Exhibit 8.1
[Letterhead of Fenwick & West LLP]
January 9, 2023
Figma, Inc.
760 Market Street, Floor 10
San Francisco, California 94102
Re: Agreement and Plan of Merger dated September 15, 2022
Ladies and Gentlemen:
We have acted as counsel to Figma, Inc., a Delaware corporation (the “Company”), in connection with the Agreement and Plan of Merger, dated as of September 15, 2022, by and among Adobe Inc., a Delaware corporation (“Parent”), Saratoga Merger Sub I, Inc., a Delaware corporation and a direct, wholly owned subsidiary of Parent (“Merger Sub I”), Saratoga Merger Sub II, LLC, a Delaware limited liability company and a direct, wholly owned subsidiary of Parent (“Merger Sub II”), the Company, and Fortis Advisors LLC, a Delaware limited liability company, in its capacity as the Representative (such agreement, the “Agreement”). Parent has filed a registration statement on Form S-4 (File No. 333-268364 ), including the consent solicitation statement/prospectus forming a part thereof, relating to the transactions contemplated by the Agreement (as amended through the date hereof, the “Form S-4”). Capitalized terms not defined herein have the meanings specified in the Agreement unless otherwise indicated.

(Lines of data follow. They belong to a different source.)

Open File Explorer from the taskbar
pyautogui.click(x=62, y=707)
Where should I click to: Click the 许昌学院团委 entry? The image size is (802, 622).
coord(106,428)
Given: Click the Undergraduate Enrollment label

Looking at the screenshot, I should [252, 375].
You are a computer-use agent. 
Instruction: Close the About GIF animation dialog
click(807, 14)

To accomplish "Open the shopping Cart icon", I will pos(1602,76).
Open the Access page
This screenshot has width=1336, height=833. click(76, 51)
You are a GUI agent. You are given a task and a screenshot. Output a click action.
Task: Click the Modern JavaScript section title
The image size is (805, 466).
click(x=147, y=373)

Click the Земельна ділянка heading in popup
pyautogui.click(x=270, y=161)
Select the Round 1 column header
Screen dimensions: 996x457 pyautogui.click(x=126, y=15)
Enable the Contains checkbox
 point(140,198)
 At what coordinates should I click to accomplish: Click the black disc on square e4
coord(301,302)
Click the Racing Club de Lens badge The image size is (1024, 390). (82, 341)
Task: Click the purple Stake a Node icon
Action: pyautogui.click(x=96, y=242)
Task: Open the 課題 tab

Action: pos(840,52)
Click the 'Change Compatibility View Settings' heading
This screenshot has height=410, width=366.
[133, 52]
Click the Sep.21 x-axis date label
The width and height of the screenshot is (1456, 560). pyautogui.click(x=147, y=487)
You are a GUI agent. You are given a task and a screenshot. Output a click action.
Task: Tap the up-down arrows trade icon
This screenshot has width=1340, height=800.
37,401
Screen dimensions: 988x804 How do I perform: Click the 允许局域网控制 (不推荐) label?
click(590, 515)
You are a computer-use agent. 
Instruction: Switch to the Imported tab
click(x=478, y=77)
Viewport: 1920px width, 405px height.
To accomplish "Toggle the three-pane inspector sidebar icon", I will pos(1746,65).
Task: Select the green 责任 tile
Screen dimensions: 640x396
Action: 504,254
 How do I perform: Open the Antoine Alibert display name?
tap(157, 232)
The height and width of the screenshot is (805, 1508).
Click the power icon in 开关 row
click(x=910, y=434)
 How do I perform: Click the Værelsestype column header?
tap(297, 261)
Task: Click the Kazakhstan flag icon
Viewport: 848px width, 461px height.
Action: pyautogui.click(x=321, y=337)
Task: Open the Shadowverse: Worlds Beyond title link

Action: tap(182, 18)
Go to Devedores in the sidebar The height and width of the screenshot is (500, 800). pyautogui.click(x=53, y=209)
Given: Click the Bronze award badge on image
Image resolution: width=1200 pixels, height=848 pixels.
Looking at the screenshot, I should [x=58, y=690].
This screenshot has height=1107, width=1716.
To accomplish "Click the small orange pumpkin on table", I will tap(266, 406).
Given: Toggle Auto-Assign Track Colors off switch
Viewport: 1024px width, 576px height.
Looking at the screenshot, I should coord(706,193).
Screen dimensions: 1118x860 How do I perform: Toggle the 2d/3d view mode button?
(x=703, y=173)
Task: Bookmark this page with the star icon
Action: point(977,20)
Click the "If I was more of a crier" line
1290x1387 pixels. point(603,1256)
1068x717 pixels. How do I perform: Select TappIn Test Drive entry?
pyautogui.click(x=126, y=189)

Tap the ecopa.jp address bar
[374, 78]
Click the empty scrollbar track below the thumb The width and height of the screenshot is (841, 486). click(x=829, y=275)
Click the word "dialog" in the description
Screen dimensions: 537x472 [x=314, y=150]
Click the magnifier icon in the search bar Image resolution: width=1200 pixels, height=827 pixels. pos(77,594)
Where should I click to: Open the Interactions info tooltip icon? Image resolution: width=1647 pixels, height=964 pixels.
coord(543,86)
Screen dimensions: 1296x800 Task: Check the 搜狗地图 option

In rendering our opinion to be filed in connection with the effectiveness of, and as an exhibit to the Form S-4, we have examined and, with your consent, are expressly relying upon (without any independent investigation or review thereof) the truth and accuracy of the factual statements, representations and warranties contained in (i) the Agreement (including any exhibits and schedules thereto), (ii) the Form S-4, (iii) the respective representation letters of (x) Parent, Merger Sub I, and Merger Sub II and (y) the Company, each dated as of January 9, 2023 and delivered to us for purposes of this opinion, and (iv) such other documents and corporate records as we have deemed necessary or appropriate for purposes of our opinion.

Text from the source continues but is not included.